◆ Exercise passage:
# Roy Hodgson's Half-Time Joke



## Pale Rider (Nov 15, 2011)

It's interesting that people like Greg **** seem to think that Hodgson's "joke", which compared Andros Townsend to a monkey, was acceptable - because, and I paraphrase, "Hodgson is someone of the highest integrity and therefore the comment was not racist".

I'm not one to get too concerned about this kind of joke because if you go too far down that road most of humour becomes potentially offensive. However....

Isn't it strange that, when fans make monkey chants and chuck bananas, that this results in the offenders being banned for life. No one seems to try to find out if they're people of the highest integrity who are just having a laugh. Isn't it strange that a UKIP MEP is lambasted for referring to "Bongo Bongo land" as a joke and gets booted out of the party. Or that anyone who uses a non-PC term, like "coloured" to describe immigrants is hauled over the coals.

Yet Roy Hodgson can liken Townsend - the person who almost single-handled won the last two games for him - to a "monkey".

The only effing "monkey" here is Roy effing Hodgson. He's been whingeing for months about not having any effing players to select from. Then he selects Townsend because of injury problems - and he turns out to be the BEST EFFING player in the team.

And he calls him a monkey. Then he tries to take credit for selecting him. On yer bike mate.


----------



## NickG (Aug 15, 2013)

Don't agree at all!!

The joke has been taken completely out of context, in the original joke NASA were essentially saying the Monkey was more intelligent than the human astronaut and hence he was only there to feed the monkey... Switched back into the England context... Townsend is better then you lot (Chris Smalling) so give him the ball... The Monkey is irrelevant, it could have been a fly, a dog, a rabbit or a bloody Lemur, its irrelevant as he was not comparing Townsend to anything!

Absolutely nothing racist or offensive in this situation but as usual the media have taken it out of context and blown it out of proportion.

Also i personally have found the last few England games have been played at the highest tempo and with some of the most attractive attacking play that i have seen for a long time by 11 men in an England shirt (Ireland game aside as that was dire, i was there!).


----------



## YELLOW_TT (Feb 25, 2004)

Just wondering why this is in the joke section :?


----------



## Pale Rider (Nov 15, 2011)

NickG said:


> The Monkey is irrelevant, it could have been a fly, a dog, a rabbit or a bloody Lemur, its irrelevant as he was not comparing Townsend to anything!


Except that Hodgson's joke wouldn't have worked if the punch line had been "feed the fly, etc". It's utterly disingenuous to claim that the joke doesn't depend on the fact that Blacks are sometimes referred to derogatively as monkeys.


----------



## leon1984 (Oct 7, 2010)

Agree on both points.



NickG said:


> Don't agree at all!!

◆ Assigned task:
In the thread about Roy Hodgson's half-time joke, which player does the first post say the joke compared to a monkey?

◆ Stored data entries:
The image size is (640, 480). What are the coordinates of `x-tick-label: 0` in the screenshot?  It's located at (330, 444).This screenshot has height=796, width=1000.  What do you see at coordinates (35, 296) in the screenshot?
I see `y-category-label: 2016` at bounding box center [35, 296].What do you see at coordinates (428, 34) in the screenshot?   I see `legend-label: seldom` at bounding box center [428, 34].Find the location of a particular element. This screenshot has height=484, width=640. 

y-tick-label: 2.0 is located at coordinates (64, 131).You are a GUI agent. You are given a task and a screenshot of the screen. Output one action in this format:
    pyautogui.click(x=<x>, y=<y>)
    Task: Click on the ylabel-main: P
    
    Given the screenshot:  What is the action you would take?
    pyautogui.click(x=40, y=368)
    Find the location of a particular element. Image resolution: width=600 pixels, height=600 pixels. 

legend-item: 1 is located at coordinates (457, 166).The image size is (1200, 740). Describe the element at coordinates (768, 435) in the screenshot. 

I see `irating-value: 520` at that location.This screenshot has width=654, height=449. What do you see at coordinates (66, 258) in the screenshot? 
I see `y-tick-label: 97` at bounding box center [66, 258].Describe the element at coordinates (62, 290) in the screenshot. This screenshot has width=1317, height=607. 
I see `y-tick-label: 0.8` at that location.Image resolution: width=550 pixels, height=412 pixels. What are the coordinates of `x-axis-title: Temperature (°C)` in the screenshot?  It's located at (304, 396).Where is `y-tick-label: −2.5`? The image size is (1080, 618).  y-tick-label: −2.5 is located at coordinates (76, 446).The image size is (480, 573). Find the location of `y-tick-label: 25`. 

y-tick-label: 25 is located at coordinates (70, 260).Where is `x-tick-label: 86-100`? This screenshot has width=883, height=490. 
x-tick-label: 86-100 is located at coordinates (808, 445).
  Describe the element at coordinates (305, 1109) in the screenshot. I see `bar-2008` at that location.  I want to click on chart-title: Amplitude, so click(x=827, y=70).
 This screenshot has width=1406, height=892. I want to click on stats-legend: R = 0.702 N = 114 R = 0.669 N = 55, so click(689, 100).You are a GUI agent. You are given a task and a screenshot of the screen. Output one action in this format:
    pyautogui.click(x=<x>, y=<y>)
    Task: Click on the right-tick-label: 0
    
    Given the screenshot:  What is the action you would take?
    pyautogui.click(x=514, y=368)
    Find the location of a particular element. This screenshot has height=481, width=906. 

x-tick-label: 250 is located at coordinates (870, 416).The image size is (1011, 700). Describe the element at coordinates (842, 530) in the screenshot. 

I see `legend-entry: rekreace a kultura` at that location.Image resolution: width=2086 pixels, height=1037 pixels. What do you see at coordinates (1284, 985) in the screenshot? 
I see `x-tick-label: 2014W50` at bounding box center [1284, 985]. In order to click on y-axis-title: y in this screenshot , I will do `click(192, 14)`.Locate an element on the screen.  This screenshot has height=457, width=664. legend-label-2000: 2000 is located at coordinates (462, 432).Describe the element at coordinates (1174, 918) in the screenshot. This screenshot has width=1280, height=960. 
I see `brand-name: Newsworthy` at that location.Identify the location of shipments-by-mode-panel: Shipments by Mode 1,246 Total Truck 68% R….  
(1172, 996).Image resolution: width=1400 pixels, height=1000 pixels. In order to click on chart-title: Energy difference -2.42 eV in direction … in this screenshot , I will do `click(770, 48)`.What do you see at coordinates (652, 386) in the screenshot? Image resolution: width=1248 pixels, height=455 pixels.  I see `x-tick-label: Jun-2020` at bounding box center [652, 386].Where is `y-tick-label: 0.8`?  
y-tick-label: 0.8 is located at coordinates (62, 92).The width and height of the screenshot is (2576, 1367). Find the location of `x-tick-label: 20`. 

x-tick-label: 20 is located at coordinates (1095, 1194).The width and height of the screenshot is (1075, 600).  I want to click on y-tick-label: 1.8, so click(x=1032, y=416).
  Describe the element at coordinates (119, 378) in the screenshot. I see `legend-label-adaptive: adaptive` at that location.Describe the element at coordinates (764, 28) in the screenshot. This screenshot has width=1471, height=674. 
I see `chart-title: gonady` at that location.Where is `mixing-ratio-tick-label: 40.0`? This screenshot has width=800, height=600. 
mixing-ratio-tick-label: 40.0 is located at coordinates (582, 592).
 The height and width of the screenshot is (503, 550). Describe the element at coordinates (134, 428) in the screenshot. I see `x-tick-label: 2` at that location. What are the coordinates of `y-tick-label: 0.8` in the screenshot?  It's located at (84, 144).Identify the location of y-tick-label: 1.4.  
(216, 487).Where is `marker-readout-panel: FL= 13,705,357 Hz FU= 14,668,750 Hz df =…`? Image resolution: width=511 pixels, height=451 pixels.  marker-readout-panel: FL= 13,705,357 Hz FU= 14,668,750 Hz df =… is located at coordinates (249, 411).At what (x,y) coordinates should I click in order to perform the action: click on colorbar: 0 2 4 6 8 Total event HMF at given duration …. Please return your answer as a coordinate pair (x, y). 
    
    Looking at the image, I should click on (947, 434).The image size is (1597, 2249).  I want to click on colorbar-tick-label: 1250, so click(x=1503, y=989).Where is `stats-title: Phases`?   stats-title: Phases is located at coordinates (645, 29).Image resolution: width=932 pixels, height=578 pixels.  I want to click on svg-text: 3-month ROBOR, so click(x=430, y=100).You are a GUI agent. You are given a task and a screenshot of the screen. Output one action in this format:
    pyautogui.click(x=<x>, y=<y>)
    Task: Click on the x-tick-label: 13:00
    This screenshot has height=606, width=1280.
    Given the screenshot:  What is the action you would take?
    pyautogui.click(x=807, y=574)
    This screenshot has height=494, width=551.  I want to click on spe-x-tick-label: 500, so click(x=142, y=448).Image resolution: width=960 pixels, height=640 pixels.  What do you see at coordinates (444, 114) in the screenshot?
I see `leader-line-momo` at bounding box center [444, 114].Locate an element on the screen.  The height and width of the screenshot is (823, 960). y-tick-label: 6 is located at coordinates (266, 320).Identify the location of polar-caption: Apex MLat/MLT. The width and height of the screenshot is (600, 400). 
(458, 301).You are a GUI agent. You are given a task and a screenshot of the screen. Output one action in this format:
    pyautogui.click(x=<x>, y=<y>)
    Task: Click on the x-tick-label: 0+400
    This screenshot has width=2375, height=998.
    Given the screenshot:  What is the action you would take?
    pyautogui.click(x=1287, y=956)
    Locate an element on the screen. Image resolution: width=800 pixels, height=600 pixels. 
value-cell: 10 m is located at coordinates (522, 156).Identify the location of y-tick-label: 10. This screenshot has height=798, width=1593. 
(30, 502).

◆ Output below:
Andros Townsend